I am new to Java and programming in general. I've encountered not exactly a problem, but more like a wall of my ignorance. On my QA Automation courses I was asked to write a simple calculator program in Java, I kept it very basic - you needed to launch the program over again every time you preformed a calculation. I learned about while loops and it seemed the while loop was a good solution to keep the program running. But now I am at another extreme - the loop is infinite. My question is: is there any simple way to exit the program without re-writing the code and the way I've structured my calculator? I don't know how to do it but it would be nice if program would end when user presses [Esc] or prints "Exit". Is there a simple way that I (beginner) would understand and could implement?
import java.io.IOException;
import java.util.Scanner;
public class Calculator {
public static void main(String[] args) {
int first, second, answer;
String operator;
Scanner s = new Scanner(System.in);
try {
while (true) {
log("Please enter a math equation using +, -, * or /");
first = s.nextInt(); //User enters first number
operator = s.next(); //User enters operator
second = s.nextInt(); //User enters second number
if (operator.contains("+")) {
answer = first + second;
log("" + answer);
}
if (operator.contains("-")) {
answer = first - second;
log("" + answer);
}
if (operator.contains("*")) {
answer = first * second;
log("" + answer);
}
if (operator.contains("/")) {
if (second == 0) {
log("You can't divide by 0");
} else {
answer = first / second;
log("" + answer);
}
}
}
} catch (java.util.InputMismatchException error) {
log("Incorrect input");
}
}
public static void log(String s) {
System.out.println(s);
}
}
Thank you, if you can help me!
P.S. I don't know if it is a correct way to handle exceptions or a very ugly one. I'd appreciate if you could comment on that too.
Yes, use break:
if(endingCondition)
break;
This will break out of the innermost loop.

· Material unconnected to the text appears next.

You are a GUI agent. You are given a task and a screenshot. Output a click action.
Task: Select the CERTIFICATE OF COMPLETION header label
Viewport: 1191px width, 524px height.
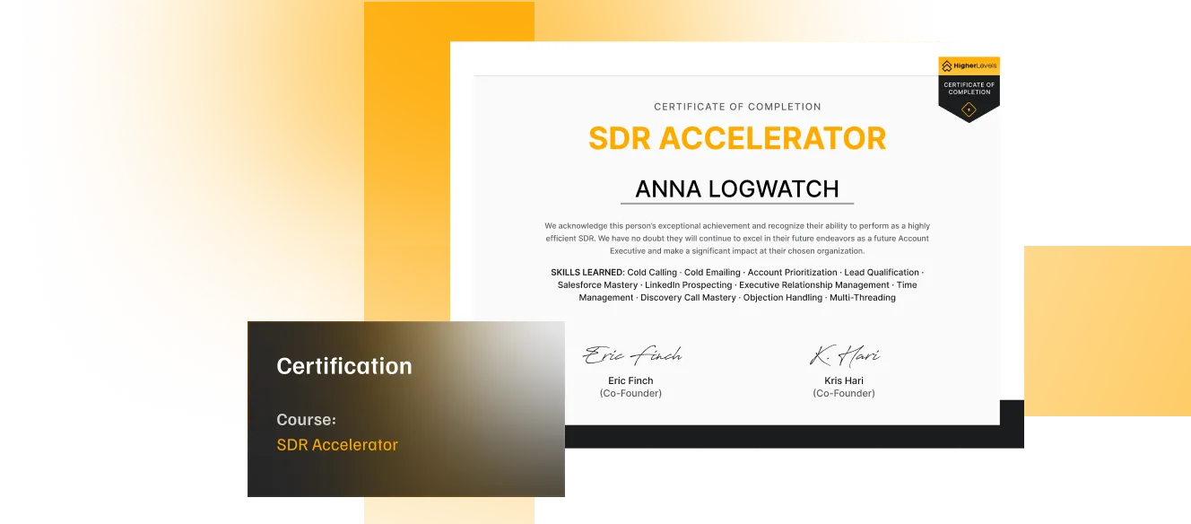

In order to follow your example and not deviate from it focusing on other code improvements, you should have to change the way you read the parameters, because the way you do it now, you could never read the exit word to get out. In order to do this you can use the following approach:
This will add a new string parameter to read the exit or the first operand (in string format). Then, it will transform it into an int:
int first, second, answer = 0;
String operator, firstParam = "";
Scanner s = new Scanner(System.in);
try {
while (true) {
System.out.println("Please enter a math equation using +, -, * or /, or exit if you want to stop the program");
firstParam = s.next(); //User enters first number or exit
// This first param is read as a String so that we are able to read the word exit
if(firstParam.equals("exit"))
break;
first = Integer.valueOf(firstParam); // This will transform the first parameter to integer, because if it reaches this point, firstParam won't be "exit"
//[... Rest of your program...]
}
} catch (java.util.InputMismatchException error) { ... }
TIPS FOR ERROR HANDLING
1: You don't have to specify the complete reference of the InputMismatchException while in catch block because you have already imported the java.util package
catch (InputMismatchException e)
{
//handle exception here
}
2: In case you are unsure about the type of Exception that can thrown, just catch the object of class Exception. Since Exception is the super class for all the Exceptions, it can handle all exceptions.. This would work perfectly for beginners.
catch (Exception e)
{
//handle exception
}
3: You can handle multiple exceptions for the same try block, each catch handling a particular type of exception. Give it a try.
FOR EXITING THE LOOP
if (s1.contains("EXIT"))
break;
Here s1 is the string, and if the string contains the word EXIT (ALL CAPS ONLY), the loop will terminate.